Makes 3-4 liters
Many eastern European countries enjoy Kompot all year round. This sweet, chilled drink is refreshing on a hot summer’s day and, in the winter, Bulgarian children enjoy kompot as part of the Christmas celebration. Feel free to use your favorite fruit to make this recipe your own. Mint could even be added for fresh flavor. When serving, be sure to give everyone a few bits of fruit at the bottom of their glass!
10 cups water
1 cup sugar
6 oz prunes
4 oz currants (about 3/4 cup)
3 oz dried apricots
4-8 cups ice
1. Add all ingredients, except ice, to a large pot.
First the prunes – not just for old ladies, you know!
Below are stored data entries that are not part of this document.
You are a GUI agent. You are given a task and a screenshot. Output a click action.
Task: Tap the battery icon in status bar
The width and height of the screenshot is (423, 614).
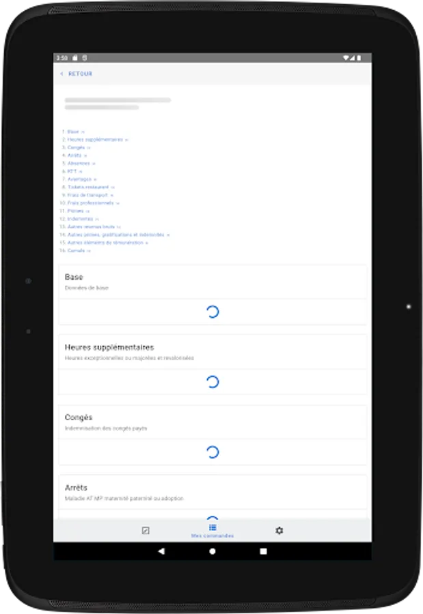click(359, 57)
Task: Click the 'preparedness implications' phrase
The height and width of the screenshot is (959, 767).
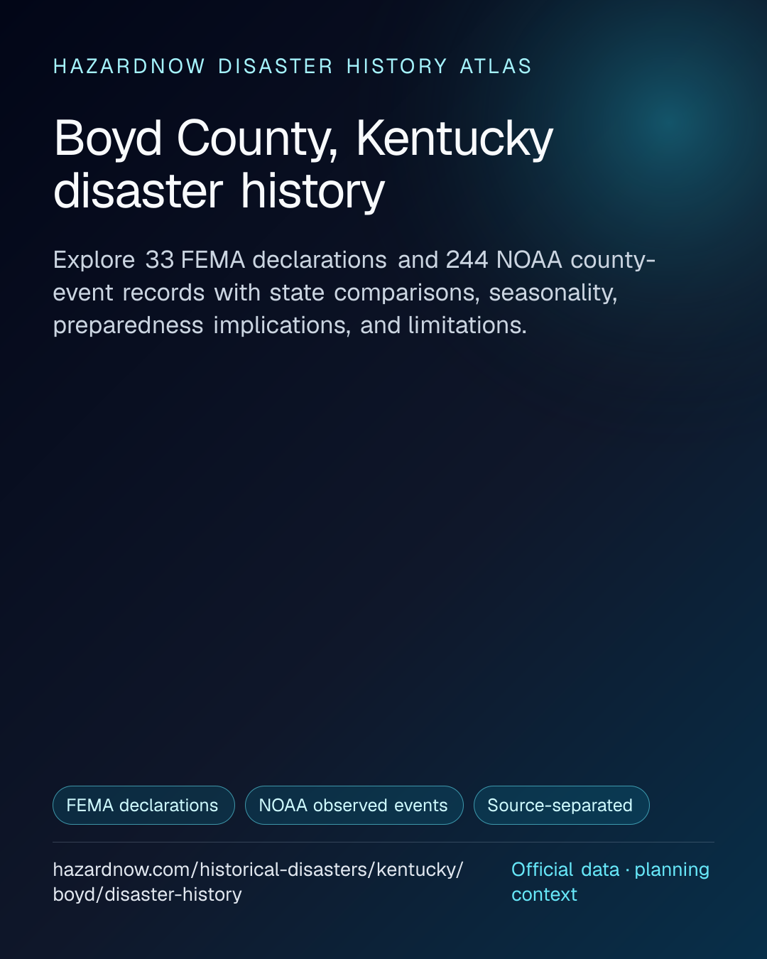Action: (x=202, y=325)
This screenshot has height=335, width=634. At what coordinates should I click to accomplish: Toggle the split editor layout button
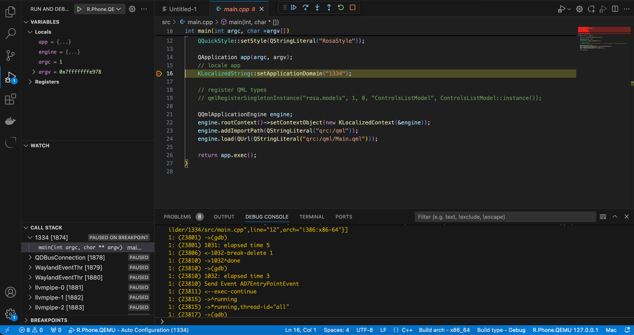point(615,9)
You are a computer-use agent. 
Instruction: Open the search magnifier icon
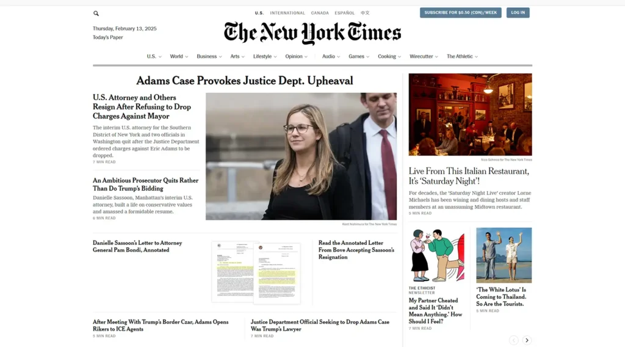96,13
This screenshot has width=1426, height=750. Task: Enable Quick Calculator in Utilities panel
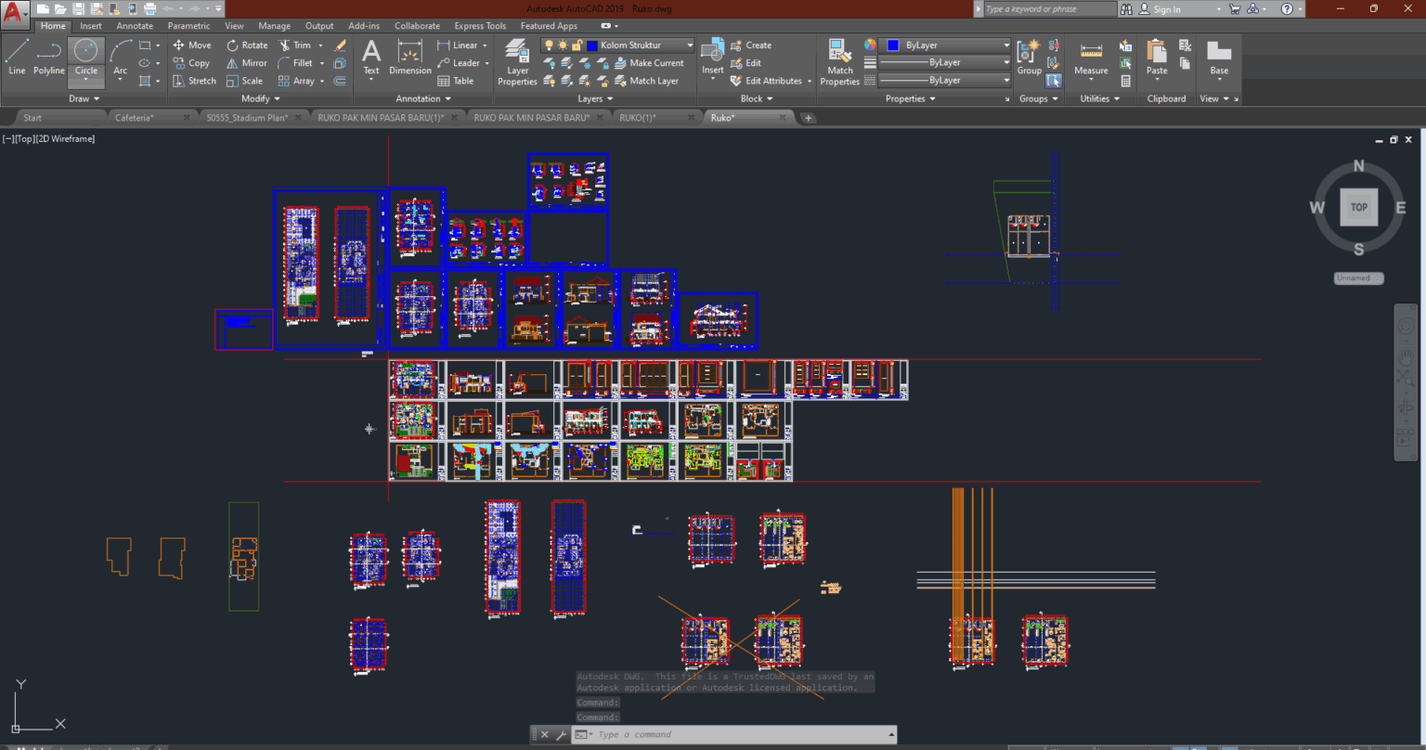click(x=1126, y=80)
I keep prunes in my fridge door for snacking on. I can only get Keith to eat them if I call them dried plums. Go figure.
Next, the dried apricots. This particular brand is organic. I’ve never seen such dark, sultry apricots before – they look like fireplace embers, right before they burn out.
Then, pile on the currants (raisins work fine, too). Dried fruit is quite sweet because all the sugars are concentrated. However…
… in Bulgaria they add more sugar. A country after my husband’s heart.
Add water to dissolve the sugar and pull out the flavors from the dried fruit.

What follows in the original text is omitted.